### EXERCISE OBJECTIVE
Pull every line with "will" from the entries below.

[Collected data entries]
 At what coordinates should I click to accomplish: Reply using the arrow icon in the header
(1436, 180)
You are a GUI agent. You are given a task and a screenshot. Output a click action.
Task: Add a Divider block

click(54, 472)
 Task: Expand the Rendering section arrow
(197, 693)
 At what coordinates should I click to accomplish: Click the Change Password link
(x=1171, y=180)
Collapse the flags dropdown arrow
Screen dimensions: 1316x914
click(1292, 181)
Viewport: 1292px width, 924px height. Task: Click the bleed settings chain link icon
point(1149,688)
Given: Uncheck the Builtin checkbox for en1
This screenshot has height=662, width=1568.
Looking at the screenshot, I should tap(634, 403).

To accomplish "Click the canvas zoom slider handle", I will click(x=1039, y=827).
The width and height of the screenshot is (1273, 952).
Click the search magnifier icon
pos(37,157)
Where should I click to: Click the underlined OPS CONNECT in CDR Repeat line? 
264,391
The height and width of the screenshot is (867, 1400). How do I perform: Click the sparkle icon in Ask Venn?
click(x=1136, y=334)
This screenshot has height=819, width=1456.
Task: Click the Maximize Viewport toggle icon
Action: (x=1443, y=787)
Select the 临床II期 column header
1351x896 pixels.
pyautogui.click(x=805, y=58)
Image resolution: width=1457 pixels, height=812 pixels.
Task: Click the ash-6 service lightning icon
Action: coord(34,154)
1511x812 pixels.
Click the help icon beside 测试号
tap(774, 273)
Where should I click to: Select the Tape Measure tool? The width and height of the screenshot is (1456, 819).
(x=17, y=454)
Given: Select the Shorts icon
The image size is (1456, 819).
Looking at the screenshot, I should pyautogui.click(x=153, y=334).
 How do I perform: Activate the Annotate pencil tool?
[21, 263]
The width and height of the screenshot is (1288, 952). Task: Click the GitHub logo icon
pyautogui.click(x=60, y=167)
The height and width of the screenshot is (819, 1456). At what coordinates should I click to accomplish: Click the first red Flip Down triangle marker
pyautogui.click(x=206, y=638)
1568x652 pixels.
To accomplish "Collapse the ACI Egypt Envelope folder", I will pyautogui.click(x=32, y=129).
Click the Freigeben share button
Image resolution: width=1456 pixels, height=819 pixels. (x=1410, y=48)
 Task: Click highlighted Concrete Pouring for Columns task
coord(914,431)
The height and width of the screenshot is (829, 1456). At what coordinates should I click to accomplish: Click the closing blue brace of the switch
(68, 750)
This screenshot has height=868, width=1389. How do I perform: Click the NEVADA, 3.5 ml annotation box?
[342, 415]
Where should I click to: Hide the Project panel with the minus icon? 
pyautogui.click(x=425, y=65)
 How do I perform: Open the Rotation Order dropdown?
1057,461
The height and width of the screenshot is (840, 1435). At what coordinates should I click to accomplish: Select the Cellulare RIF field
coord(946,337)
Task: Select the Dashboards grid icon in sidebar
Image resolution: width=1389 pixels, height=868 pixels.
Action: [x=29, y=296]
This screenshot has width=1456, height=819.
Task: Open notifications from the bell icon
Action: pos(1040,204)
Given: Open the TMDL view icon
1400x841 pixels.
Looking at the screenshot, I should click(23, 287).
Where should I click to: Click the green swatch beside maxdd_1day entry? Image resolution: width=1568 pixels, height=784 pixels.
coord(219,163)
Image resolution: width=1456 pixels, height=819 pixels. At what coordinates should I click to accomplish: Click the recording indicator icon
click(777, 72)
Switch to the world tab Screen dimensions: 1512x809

### SOLUTION TO THE PROBLEM
To accomplish "Click the canvas zoom slider handle", I will click(x=1039, y=827).
To accomplish "Collapse the ACI Egypt Envelope folder", I will pyautogui.click(x=32, y=129).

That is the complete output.